:: RECORDS SHOWN ::
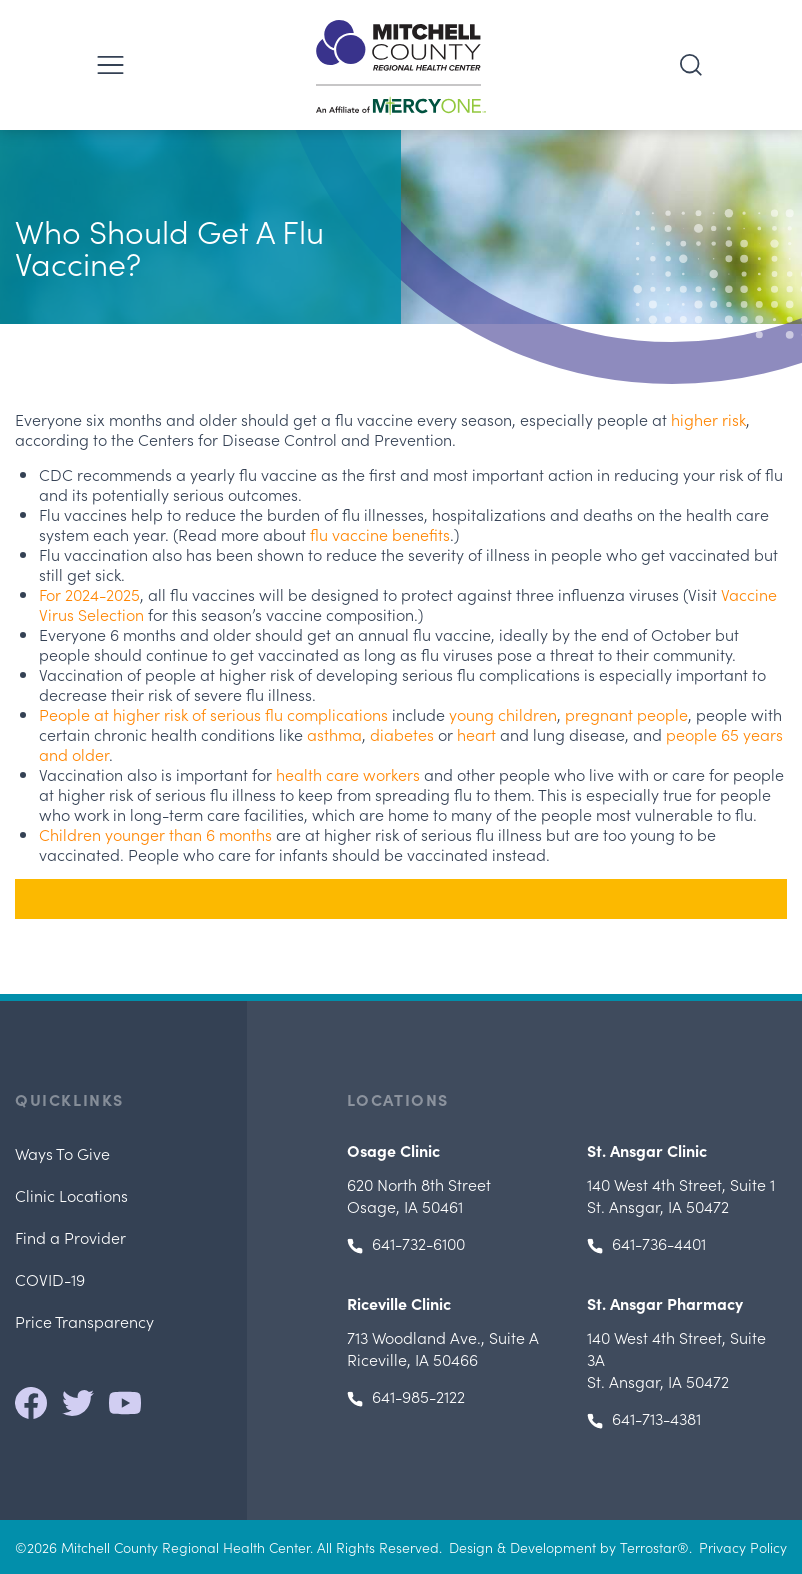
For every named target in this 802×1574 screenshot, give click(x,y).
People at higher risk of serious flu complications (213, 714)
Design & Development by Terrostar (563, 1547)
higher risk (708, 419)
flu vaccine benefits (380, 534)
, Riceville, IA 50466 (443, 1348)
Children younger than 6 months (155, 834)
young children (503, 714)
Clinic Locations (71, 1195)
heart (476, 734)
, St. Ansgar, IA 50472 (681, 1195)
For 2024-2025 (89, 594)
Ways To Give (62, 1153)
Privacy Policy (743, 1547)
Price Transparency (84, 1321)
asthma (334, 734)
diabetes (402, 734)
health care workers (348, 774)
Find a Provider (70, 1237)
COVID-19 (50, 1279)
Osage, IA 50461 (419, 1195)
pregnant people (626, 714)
* * *
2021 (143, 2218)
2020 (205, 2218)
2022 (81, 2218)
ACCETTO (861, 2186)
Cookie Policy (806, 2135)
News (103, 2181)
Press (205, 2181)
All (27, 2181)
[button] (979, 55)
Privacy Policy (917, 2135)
==
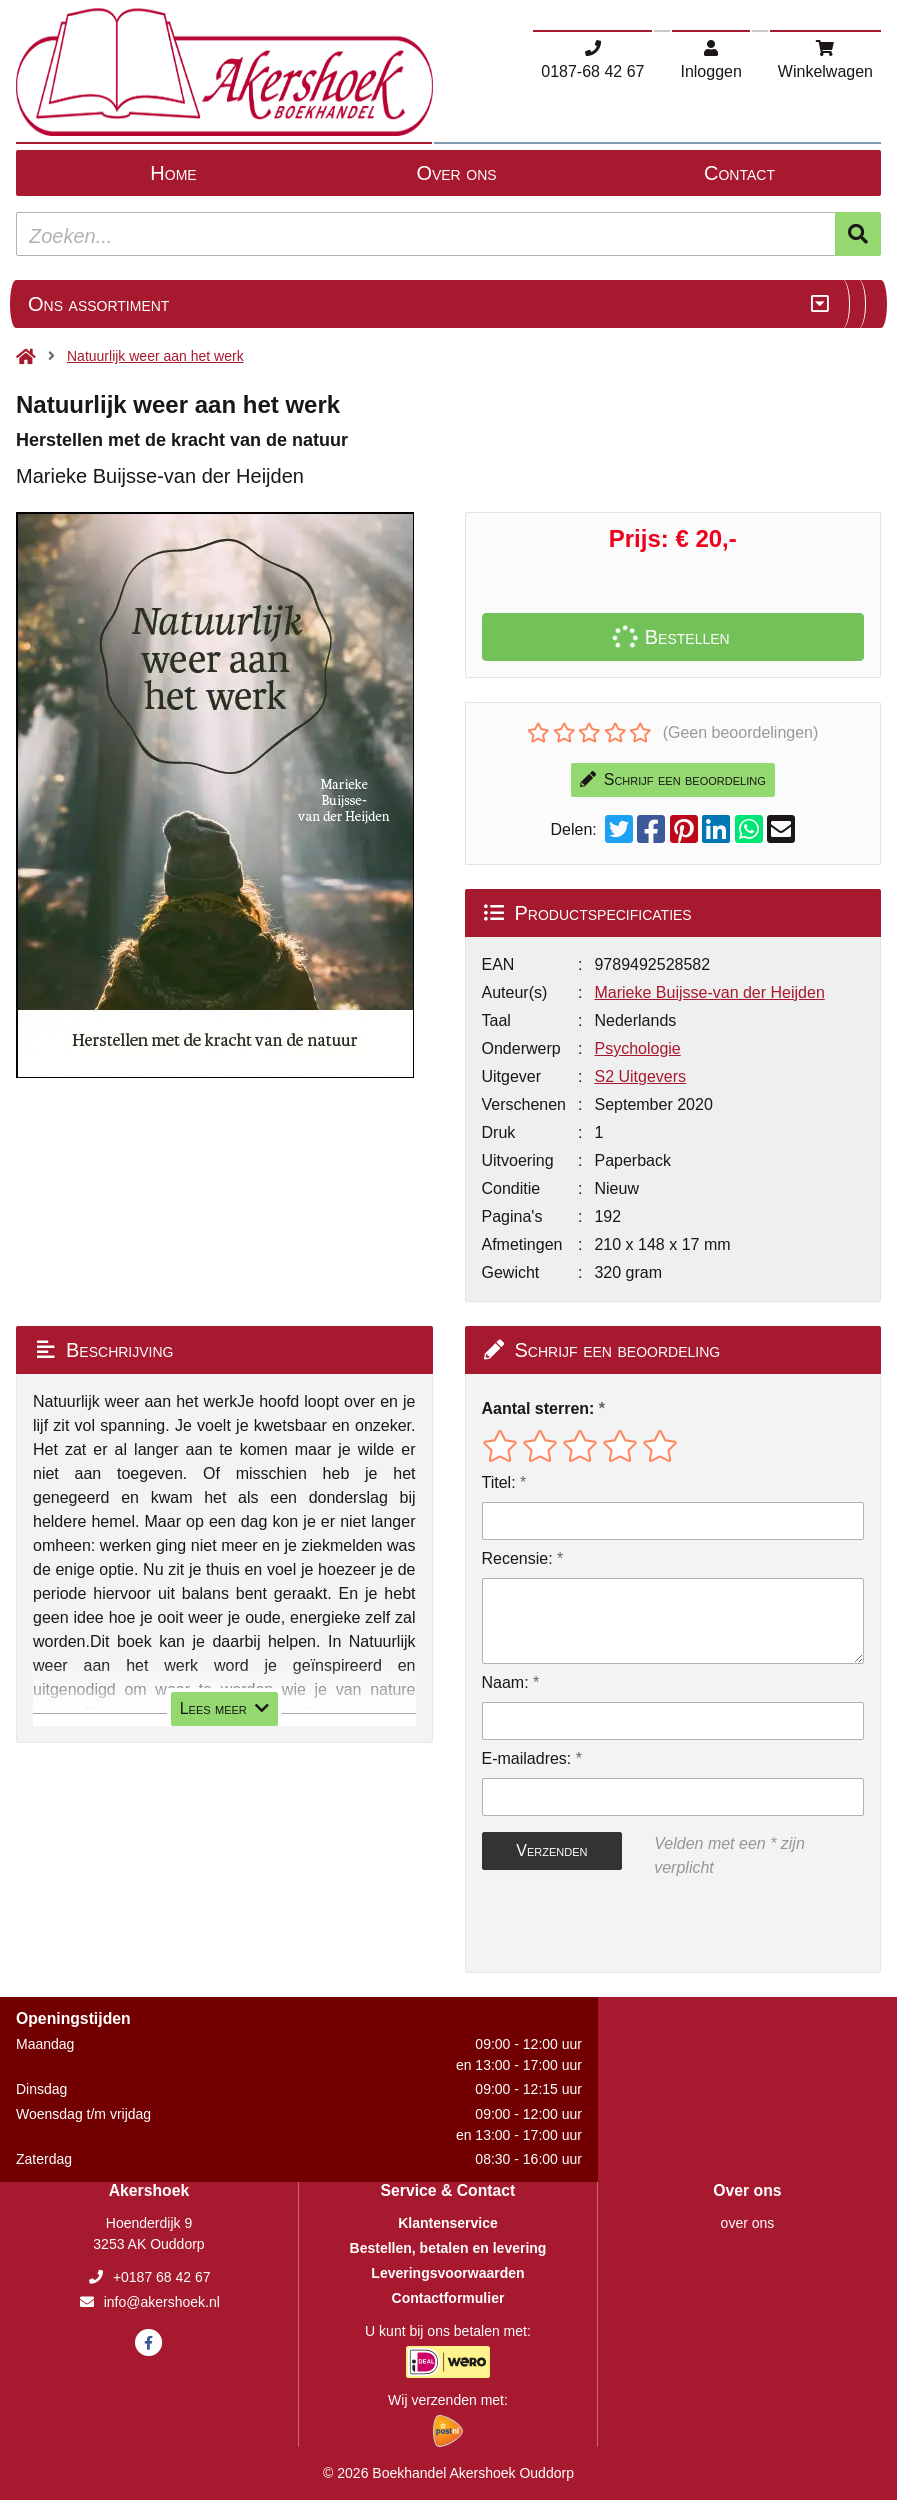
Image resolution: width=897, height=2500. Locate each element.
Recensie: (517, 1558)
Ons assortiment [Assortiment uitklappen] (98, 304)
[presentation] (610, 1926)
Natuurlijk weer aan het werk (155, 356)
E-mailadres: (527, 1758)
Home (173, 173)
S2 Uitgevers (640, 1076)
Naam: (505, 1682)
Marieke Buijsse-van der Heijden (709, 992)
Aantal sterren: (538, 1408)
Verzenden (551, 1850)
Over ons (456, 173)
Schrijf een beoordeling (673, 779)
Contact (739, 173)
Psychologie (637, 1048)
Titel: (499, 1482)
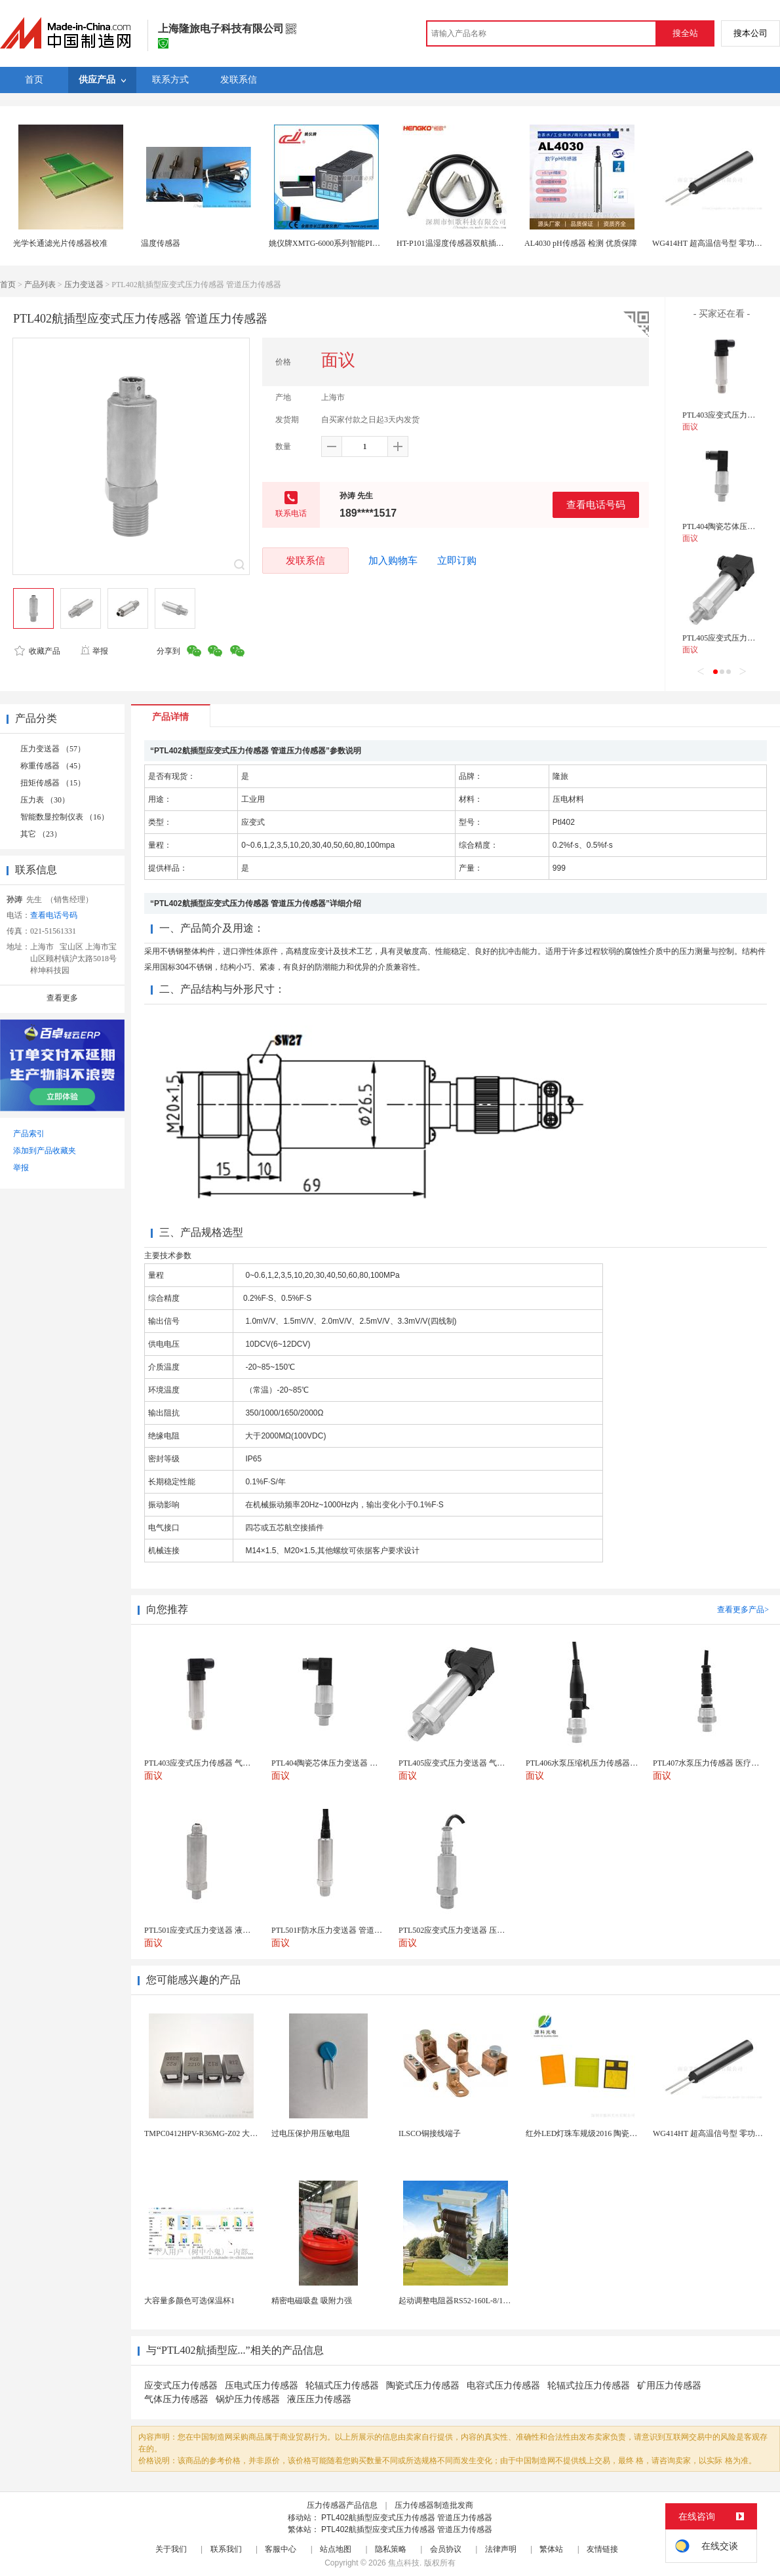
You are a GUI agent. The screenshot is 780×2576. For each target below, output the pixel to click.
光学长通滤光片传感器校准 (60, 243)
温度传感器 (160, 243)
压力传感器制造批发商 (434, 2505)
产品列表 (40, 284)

:: EXERCISE PROMPT ::
Output the lines between the one containing "For every named" and the one containing "Children younger than 6 months (155, 834)", inclusive, as a Markdown table with the columns Row and Line. Skip any blank lines.

:: WORKED SOLUTION ::
| Row | Line |
|---|---|
| 1 | For every named target in this 802×1574 screenshot, give click(x,y). |
| 2 | People at higher risk of serious flu complications (213, 714) |
| 3 | Design & Development by Terrostar (563, 1547) |
| 4 | higher risk (708, 419) |
| 5 | flu vaccine benefits (380, 534) |
| 6 | , Riceville, IA 50466 (443, 1348) |
| 7 | Children younger than 6 months (155, 834) |